Creating online forms for surveys is definitely a good way to conduct market research or acquire feedback. Unfortunately in many cases people make lots of mistakes in their online forms that could compromise their survey or result in fewer responses.
As a starting point there are three survey mistakes in particular that you must avoid:
- Too many open-ended questions
On the surface adding open-ended questions may seem like a good idea as they provide respondents with more freedom in their answers. However they have several downsides as well and tend to take longer to fill out and result in vague information.
While you don’t want to avoid open-ended questions entirely, it is best to limit the situations and number of times that you use them in your survey. Typically it is recommended that one or two open-ended questions is best – though it can vary depending on the type of survey and the questions themselves.
- Overall length of the survey is way too long or way too short
As you can imagine if your survey is way too long it will be difficult to convince people to complete it, and as such you’ll end up having fewer responses. That being said if it is way too short you may not be able to acquire enough information from each response.
Finding the middle-ground for the length of the survey can be tricky, but it is best to focus on being concise instead.

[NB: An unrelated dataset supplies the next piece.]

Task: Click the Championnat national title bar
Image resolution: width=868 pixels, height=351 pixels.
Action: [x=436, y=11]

Make sure that you include any and all questions that are important – but nothing else.
- Questions that aren’t clear
If questions aren’t clear, the responses that you get may vary wildly and it could compromise the data. That is especially the case if some words in the questions can be interpreted in different ways, resulting in vastly different answers.

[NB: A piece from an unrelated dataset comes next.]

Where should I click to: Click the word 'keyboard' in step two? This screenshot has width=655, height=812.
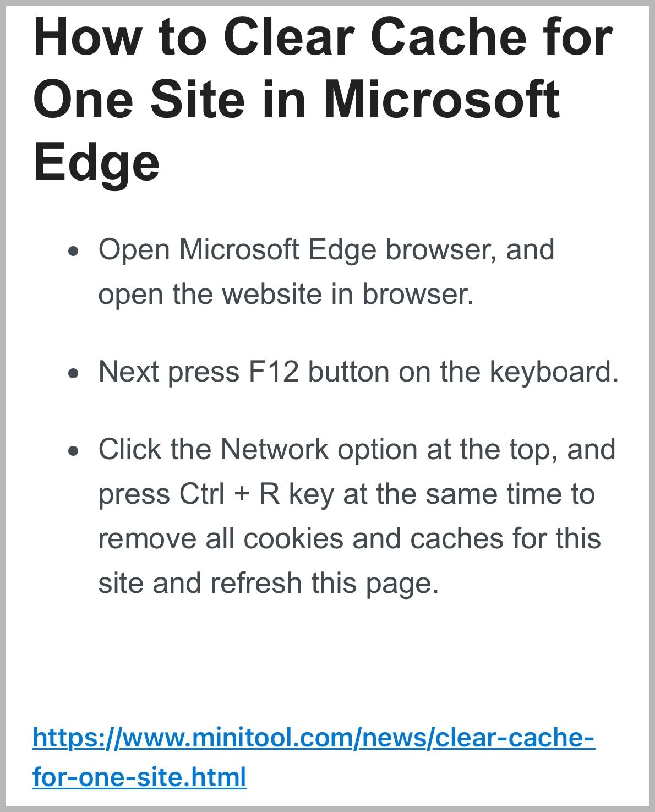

As a rule you should keep the language in your survey simple and make sure the meaning of the question is obvious. Try to stay away from any slang or technical jargon, as that could be a source of confusion if it is misunderstood.

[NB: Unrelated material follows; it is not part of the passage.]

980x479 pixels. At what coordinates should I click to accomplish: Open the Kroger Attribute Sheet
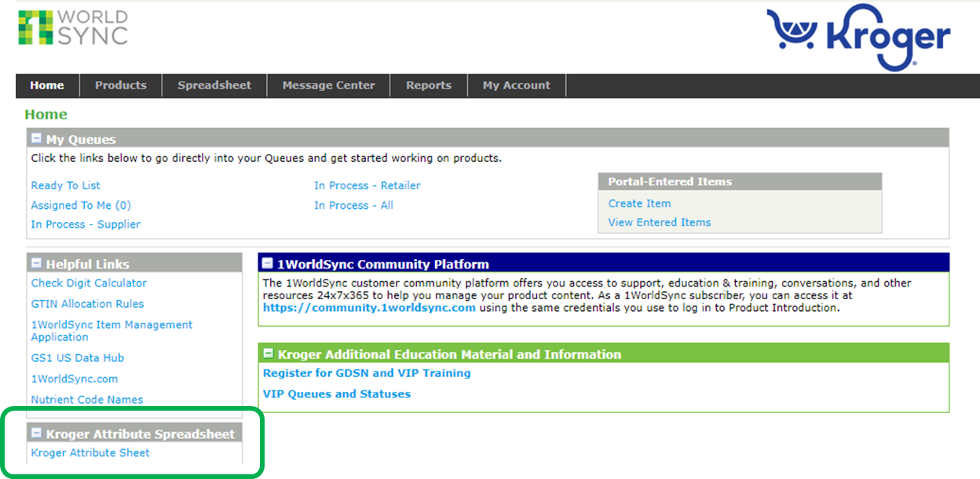pos(90,452)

The next time you create a survey, try to avoid the three mistakes listed above as you structure and decide on the questions to add. Creating a survey itself doesn’t have to be that difficult, and for example you could use a survey or poll maker such as AidaForm if you require it.
If you do manage to avoid the three mistakes listed above you should end up with a survey that is able to garner more responses, and with greater accuracy. In the long run that will help you to collect more reliable data from your survey – which in turn will make it all the more beneficial.